While providing a new option for funding journalism, it raised questions about activism and new sorts of conflict of interest.

Spot.Us originally focused on projects in the San Francisco Bay area, where it was headquartered. It expanded to Los Angeles in 2009.

==Method of operation==
Stories began as tips from the public giving an issue they would like to see covered, or pitches from a journalist to create a story, including the amount of money needed. Visitors to the website could then donate to fund the pitch.

Smaller stories cost a couple hundred dollars to fund, while the largest cost about one thousand dollars. Completed stories were available under a Creative Commons license. They could be viewed for free on the website and used free of charge by news organizations.

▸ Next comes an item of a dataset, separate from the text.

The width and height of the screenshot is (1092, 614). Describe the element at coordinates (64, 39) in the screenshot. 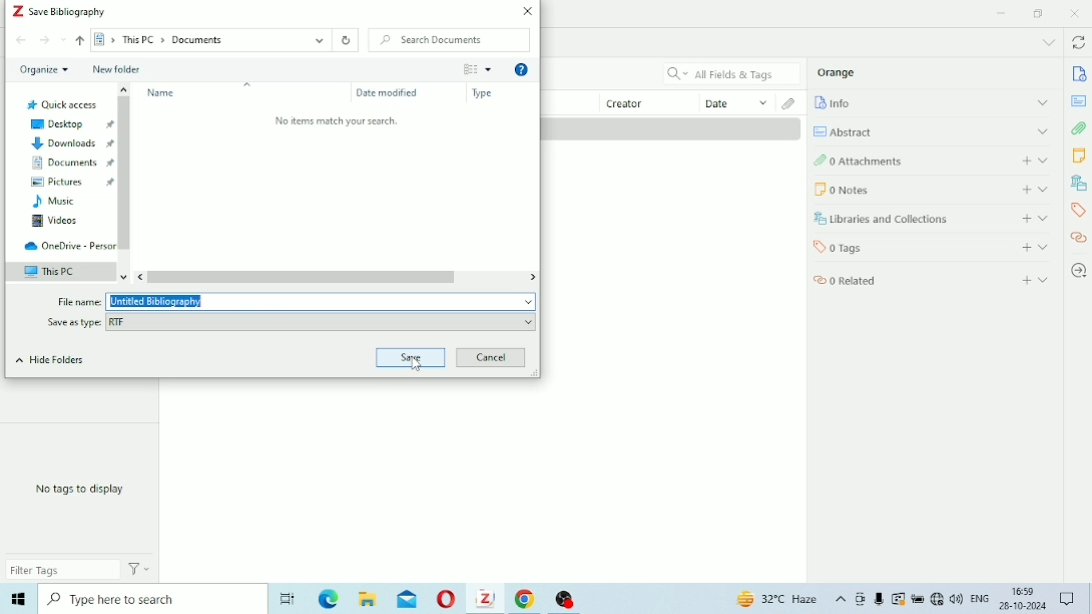

I see `Recent locations` at that location.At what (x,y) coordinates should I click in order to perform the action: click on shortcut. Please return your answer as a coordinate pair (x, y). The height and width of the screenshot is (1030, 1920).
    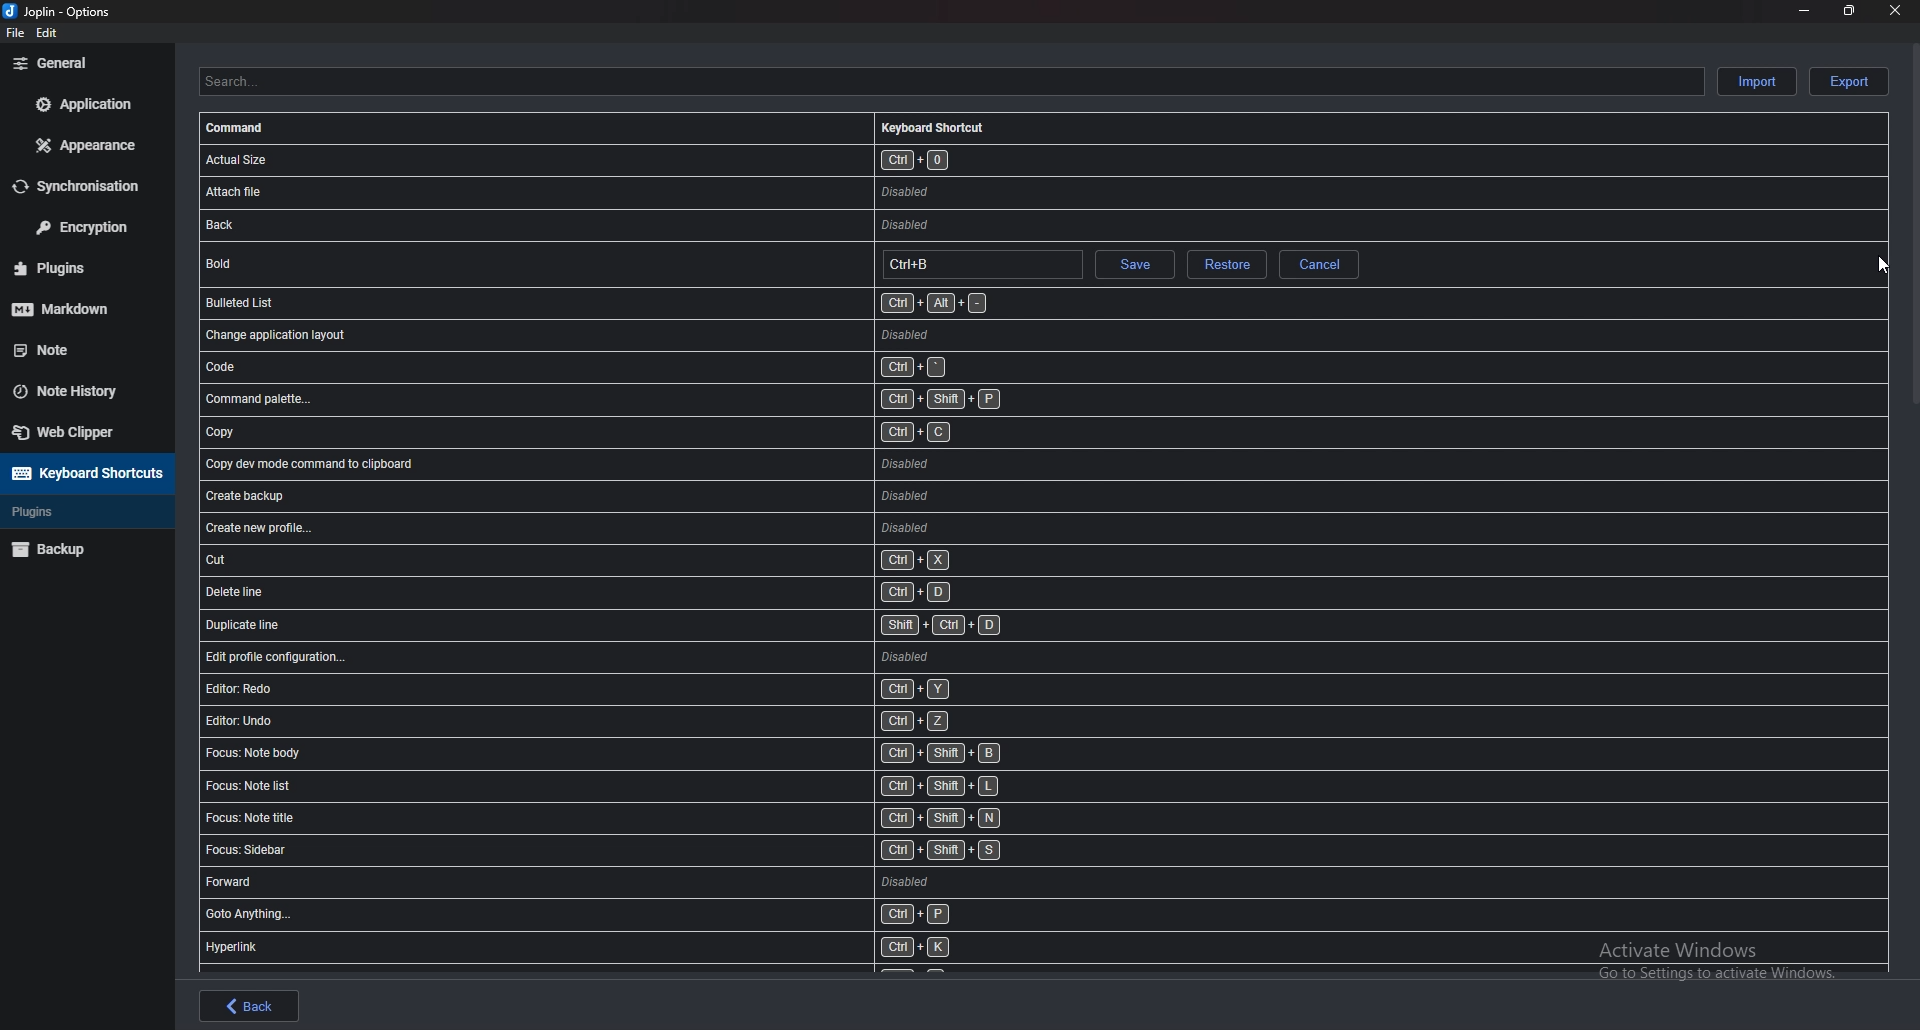
    Looking at the image, I should click on (661, 884).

News organizations that wished to gain temporary copyright of articles might do so by contributing over 50 percent of the funding.

==Conflicts of interest for journalists==
Conflicts of interest around Spot.us arose due to the fact that readers were funding journalists' work. Because of this, journalists may have felt that they had to cater to their donors or they felt a "strong connection with the people that donated to them." This allows for an altered relationship between journalists and readers. It may also affect the way that the news is covered and compromise journalistic objectivity. Like other crowdfunding platforms, using Spot.us meant that journalists were directly involved with marketing and finances. This means that journalistic independence may also be compromised.